Upon further comparing the thermodynamic driving forces for different hydrocarbon products during the CO/CO2 hydrogenation process, as illustrated in Figure 3, it is evident that for both CO and CO2 hydrogenation, when the temperature is below 250 °C, the absolute value of ΔG for paraffin products is higher than that for cycloparaffins and aromatics when synthesizing hydrocarbon components with the same carbon number. Nonetheless, as the temperature ascends, the thermodynamic driving force of CO/CO2 hydrogenation towards aromatics progressively amplifies. This observation can be further corroborated by the data presented in Figure 4 and Figure 5, which demonstrate the comparison of ΔG for three hydrocarbon components during the CO/CO2 hydrogenation reaction at two specific temperatures. The results indicate that the discrepancy in the absolute values of ΔG for aromatic hydrocarbons and the other two hydrocarbon components is considerably larger at higher temperatures than at lower ones, suggesting that a noticeably stronger thermodynamic drive for the synthesis of aromatics from CO/CO2 hydrogenation. Our research group has previously reported that high selectivity for mononuclear aromatic hydrocarbon products (C8–C12) can be achieved via the single-pass conversion of CO or CO2 on a physically mixed nanoscale composite catalyst composed of ZnCr2O4 (with a Zn/Cr ratio of 0.54) and Sbx-HZSM-5. This can be attributed to the thermodynamically controlled CO/CO2 hydrogenation process, which significantly enhances the capability of synthesizing high-value aromatic hydrocarbons [48].

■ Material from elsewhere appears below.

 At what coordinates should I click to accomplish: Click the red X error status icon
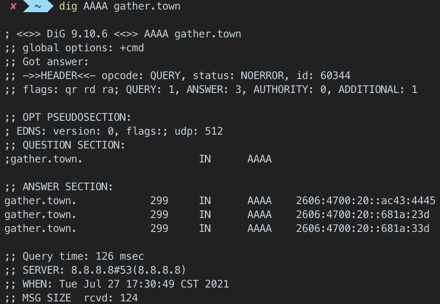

Contrary to CO hydrogenation, CO2 hydrogenation goes through an RWGS reaction (Equation (2)), resulting in H2O and CO as the primary by-products.
CO 2 + H 2 = CO + H 2 O
On the one hand, the RWGS reaction can reduce CO2 to the more reactive CO, which is beneficial for the progress of the hydrogenation reaction [49]. On the other hand, the RWGS reaction is endothermic, which competes with the formation of aviation fuel components at higher temperatures [50]. As illustrated in Figure 6, the temperature at which the RWGS reaction spontaneously occurs at atmospheric pressure is generally above 800 °C. However, the catalytic hydrogenation reaction of CO/CO2 is usually conducted under high pressure, at which point the temperature required for the spontaneous occurrence of the RWGS reaction drops below 400 °C, directly competing with the production of aviation fuel components. Ni et al. (2018) conducted CO2 hydrogenation on a composite catalyst composed of nano-spinel-structured ZnAlOx and HZSM-5. They found that increasing the H2/CO2 feed ratio or introducing CO could effectively inhibit the RWGS reaction, thereby reducing the formation of by-products [35].

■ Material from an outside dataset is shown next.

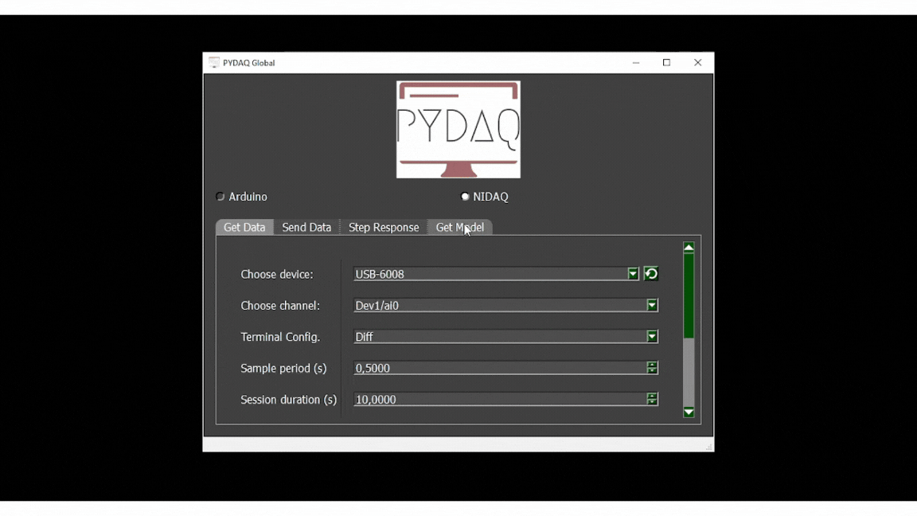Click the PYDAQ window title bar icon
This screenshot has width=917, height=516.
pos(214,63)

2.2. Effect of Proportions of Cycloparaffin and Aromatic in Products on ΔG

High-density fuels are pivotal to the future of SAF, contributing to the miniaturization of aircraft, and enhancing their flexibility. Notably, increasing the proportion of polycyclic hydrocarbons in fuel significantly boosts its energy density. Given this, a thorough understanding of the impact of cycloparaffin and aromatic compositions in SAFs derived from CO/CO2 hydrogenation on the ΔG is crucial for optimizing fuel synthesis and achieving maximum efficiency. Accordingly, we selected two representative products, FT-SPK and SPK/A, to study the influence of the proportion of cycloparaffin in FT-SPK and that of the aromatics in SPK/A on the ΔG. FT-SPK, the earliest aviation fuel listed in the ASTM D7566 standard, contains a substantial amount of n-alkanes, iso-alkanes, and a limited quantity of cycloparaffins (less than 15% by mass). It exhibits a lower density with negligible traces of heteroatom compounds and aromatics hydrocarbons [51]. The composition is similar to that of HEFA-SPK and ATJ-SPK, making it a suitable subject for studying the impact of cycloparaffin proportion on ΔG. Considering the significance of energy density and lubricity in aviation fuel properties, the ASTM standard allows for up to 20% by mass of aromatic components in SPK/A. Given that the SPK/A composition encompasses that of CHJ, it serves as an appropriate selection for examining the effect of aromatic ratios on the ΔG.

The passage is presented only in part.